Il tribunale ha deciso di rinviare l’udienza al prossimo 6 dicembre per dare a tutte le parti il tempo di riflettere ulteriormente su alcune questioni: la competenza dell’EPPO, il cui regolamento non è stato approvato da tutti gli Stati membri, l’immunità di von der Leyen, l’interesse e la legittimità delle azioni dei querelanti. La portavoce dell’EPPO ha già dichiarato che “il caso non ha scadenza”. A dicembre, dunque, il tribunale belga dovrà valutare se la Procura europea è competente.
Dal canto suo l’avvocato autore della lettera che chiede le dimissioni della von der Leyen sostiene che l’intenzione dell’EPPO sia quella di “dichiarare nulle tutte le parti civili, e annullare l’intera indagine”, aggiungendo anche che la Procura europea potrebbe non avere i fondi necessari per completare le indagini entro il 2024.
La difesa della von der Leyen
Intanto la Commissione, che non ha mai confermato l’esistenza degli sms e delle chat, né tantomeno quindi ne ha divulgato il contenuto, ha dato conto di una email, di una lettera e di un comunicato stampa.
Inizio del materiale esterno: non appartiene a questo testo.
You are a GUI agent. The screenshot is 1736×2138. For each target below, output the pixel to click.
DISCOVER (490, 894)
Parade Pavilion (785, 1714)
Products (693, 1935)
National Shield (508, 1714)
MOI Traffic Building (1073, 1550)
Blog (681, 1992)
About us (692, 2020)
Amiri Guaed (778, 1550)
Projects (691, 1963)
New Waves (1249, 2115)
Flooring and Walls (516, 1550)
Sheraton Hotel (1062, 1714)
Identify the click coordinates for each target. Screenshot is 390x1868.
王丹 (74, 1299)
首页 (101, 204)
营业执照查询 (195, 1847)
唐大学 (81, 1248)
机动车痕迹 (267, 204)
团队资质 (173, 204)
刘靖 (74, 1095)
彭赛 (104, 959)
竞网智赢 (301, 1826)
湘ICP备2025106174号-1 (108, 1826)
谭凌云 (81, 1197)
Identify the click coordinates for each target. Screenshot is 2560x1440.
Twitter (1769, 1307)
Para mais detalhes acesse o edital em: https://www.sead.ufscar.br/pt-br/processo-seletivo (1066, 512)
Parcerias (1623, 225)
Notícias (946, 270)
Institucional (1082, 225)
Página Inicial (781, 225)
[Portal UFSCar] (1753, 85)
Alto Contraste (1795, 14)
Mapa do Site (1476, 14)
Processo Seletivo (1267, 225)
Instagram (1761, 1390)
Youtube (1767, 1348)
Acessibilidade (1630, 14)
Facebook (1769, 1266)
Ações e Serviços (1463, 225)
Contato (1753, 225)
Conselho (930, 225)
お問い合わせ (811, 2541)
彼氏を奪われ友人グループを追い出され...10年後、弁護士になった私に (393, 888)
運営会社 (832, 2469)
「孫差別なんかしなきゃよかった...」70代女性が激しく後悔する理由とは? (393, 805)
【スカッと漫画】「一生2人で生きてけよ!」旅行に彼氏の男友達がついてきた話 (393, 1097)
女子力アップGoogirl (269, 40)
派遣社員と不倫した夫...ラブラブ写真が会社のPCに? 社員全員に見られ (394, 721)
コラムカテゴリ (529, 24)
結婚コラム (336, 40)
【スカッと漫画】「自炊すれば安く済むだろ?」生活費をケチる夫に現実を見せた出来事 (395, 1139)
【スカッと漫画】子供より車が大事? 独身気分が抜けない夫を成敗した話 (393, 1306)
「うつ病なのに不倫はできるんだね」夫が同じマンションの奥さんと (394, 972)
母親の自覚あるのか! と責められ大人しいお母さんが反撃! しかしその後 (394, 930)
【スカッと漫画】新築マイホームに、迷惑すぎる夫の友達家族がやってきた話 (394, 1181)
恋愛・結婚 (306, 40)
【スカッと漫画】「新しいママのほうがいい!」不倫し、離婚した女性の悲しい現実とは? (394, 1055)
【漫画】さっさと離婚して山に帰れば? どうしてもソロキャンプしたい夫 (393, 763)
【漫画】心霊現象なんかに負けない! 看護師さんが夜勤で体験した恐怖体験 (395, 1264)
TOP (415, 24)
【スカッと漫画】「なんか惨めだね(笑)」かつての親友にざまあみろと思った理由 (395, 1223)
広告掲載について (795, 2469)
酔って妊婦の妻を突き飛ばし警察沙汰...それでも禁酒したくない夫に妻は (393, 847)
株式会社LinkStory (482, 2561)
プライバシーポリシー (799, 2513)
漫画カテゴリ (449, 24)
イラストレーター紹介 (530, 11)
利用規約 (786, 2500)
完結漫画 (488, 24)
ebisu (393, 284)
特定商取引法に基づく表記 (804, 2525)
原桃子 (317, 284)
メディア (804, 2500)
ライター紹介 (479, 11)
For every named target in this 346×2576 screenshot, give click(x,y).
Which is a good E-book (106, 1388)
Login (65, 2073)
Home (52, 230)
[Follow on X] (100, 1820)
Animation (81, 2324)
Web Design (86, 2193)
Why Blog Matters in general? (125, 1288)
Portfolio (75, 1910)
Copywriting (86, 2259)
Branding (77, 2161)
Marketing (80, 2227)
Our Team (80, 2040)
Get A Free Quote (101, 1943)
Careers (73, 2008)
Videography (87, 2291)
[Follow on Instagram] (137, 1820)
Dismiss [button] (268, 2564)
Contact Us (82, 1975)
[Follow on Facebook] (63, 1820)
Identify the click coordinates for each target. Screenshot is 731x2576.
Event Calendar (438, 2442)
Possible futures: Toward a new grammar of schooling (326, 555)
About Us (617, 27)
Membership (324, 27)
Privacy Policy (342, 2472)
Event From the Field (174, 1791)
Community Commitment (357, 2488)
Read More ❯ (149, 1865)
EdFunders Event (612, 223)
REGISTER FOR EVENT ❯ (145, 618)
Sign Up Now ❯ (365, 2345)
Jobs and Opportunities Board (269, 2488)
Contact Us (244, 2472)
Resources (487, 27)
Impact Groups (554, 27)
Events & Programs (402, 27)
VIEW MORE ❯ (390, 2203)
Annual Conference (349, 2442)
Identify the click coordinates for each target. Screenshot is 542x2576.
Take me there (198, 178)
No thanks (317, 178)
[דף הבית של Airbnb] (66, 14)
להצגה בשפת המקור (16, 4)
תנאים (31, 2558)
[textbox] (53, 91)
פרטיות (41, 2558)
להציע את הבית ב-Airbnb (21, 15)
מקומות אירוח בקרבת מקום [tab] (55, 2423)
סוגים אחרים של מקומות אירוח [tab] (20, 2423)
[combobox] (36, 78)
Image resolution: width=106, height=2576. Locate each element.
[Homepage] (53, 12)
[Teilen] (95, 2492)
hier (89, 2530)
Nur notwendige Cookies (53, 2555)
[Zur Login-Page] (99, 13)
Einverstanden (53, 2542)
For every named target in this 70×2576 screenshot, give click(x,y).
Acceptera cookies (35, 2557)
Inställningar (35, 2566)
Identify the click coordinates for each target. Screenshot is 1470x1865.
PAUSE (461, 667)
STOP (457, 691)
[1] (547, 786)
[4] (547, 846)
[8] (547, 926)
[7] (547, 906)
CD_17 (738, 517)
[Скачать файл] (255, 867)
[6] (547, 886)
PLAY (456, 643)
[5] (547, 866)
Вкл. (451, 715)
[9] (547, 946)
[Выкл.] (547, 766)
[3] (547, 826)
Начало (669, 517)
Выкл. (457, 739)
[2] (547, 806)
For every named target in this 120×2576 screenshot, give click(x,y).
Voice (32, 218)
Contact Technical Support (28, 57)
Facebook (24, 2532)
Anche la von der Leyen non ha mai rivelato nulla su questi scambi privati. La sua difesa è che i contratti sono stati siglati dai Paesi membri direttamente così come i soldi sono stati messi da ogni Stato: “Su questo dossier siamo stati trasparenti”, sostiene.
Un’impostazione che potrebbe portare a contestare direttamente la competenza della Procura europea sul caso.
Quello che è certo è che il rinvio a dicembre avrà fatto tirare un sospiro di sollievo alla von der Leyen, dato che a quel punto i giochi per il rinnovo della Commissione saranno belli che fatti.
Un sollievo che non è durato tantissimo vista la richiesta ufficiale, depositata il 29 maggio al Consiglio europeo, delle sue dimissioni.